No. 98. Water Lillies Now. It's been two years since he was in Paris--how quickly the time passes!! It was while browsing through the Musee de L'Orangerie, innocently enjoying the Derains and the Soutines that, almost by chance, he found himself descending the stairs into the museum's Monet Room 1 (Adorno called it a "mausoleum") and finding himself awash--almost against his will--in Monet's "Grandes Decorations," the Water Lillies. He rather wished it hadn't been quite so overwhelming an experience. Since returning home, he had always wanted to pay some sort of tribute to that epic body of work in his own practice, but had never found a way. Then, a few weeks ago, he noticed a frieze of violet water lillies splashed along the sides of a box of Royale tissues. They had been painted crudely, without conviction, against a listless green background. He set about copying them--on a vast, Monet-scale. Their cheapness, their downright tawdriness both fascinated him and rather disgusted him. Well, that's perfect, he thought.

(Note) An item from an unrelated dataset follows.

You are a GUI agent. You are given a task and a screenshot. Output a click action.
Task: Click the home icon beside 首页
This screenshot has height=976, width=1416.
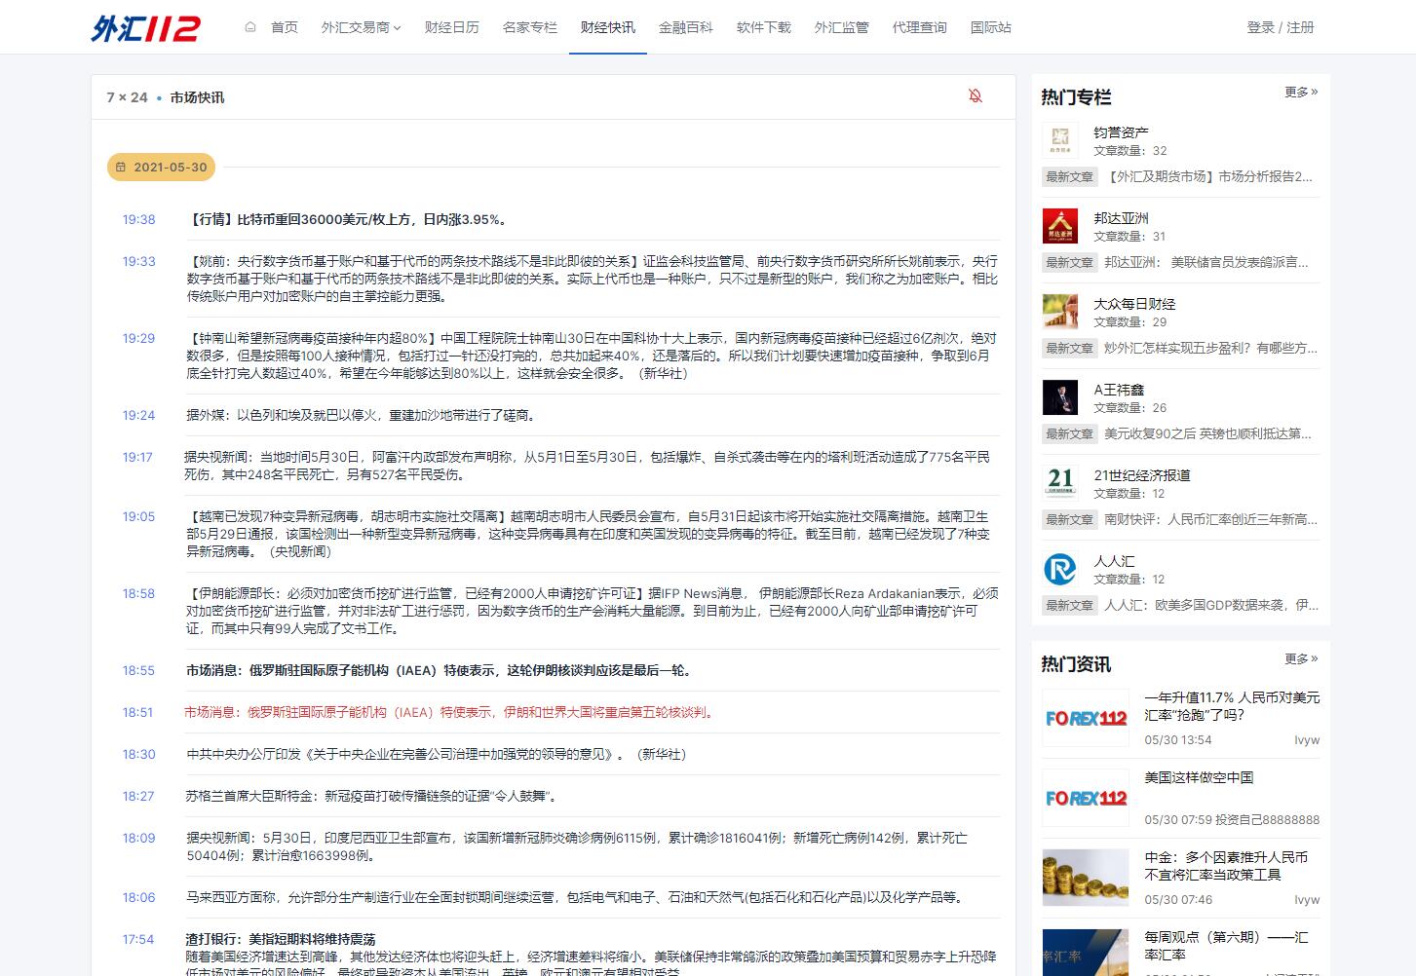click(250, 27)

No. 97. Tunisian Light. One day last week, he remembered--he just suddenly remembered--how much he loved the paintings of J.W. Morrice (1865-1924), and decided to paint a homage to him. Morrice had been born in Montreal and had died in his beloved Tunisia. His paintings were invariably small, but his own hero-worship painting was going to be as big as he could make it. He struggled with it and worried it (like a dog with a bone) and pushed it and scraped it and pummeled it and distressed it until--like squeezing a lemon--it finally gave out what he thought of as some real Tunisian light.

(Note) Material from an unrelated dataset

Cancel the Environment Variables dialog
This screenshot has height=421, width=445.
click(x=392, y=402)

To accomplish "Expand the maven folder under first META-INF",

No. 96. The Weasel Monument. Six months ago, he received a commission to design a monument to the political process in America. Initially, he had no wish to be either satirical or (therefore) disrespectful, but as the sculpture progressed--he had decided to make a huge ceramic--all his restlessness and anxiety about the upcoming US presidential election came to the fore and he ended by making (it was as if the thing had a life of its own) a gigantic weasel. He felt sure his work would be rejected--and it was.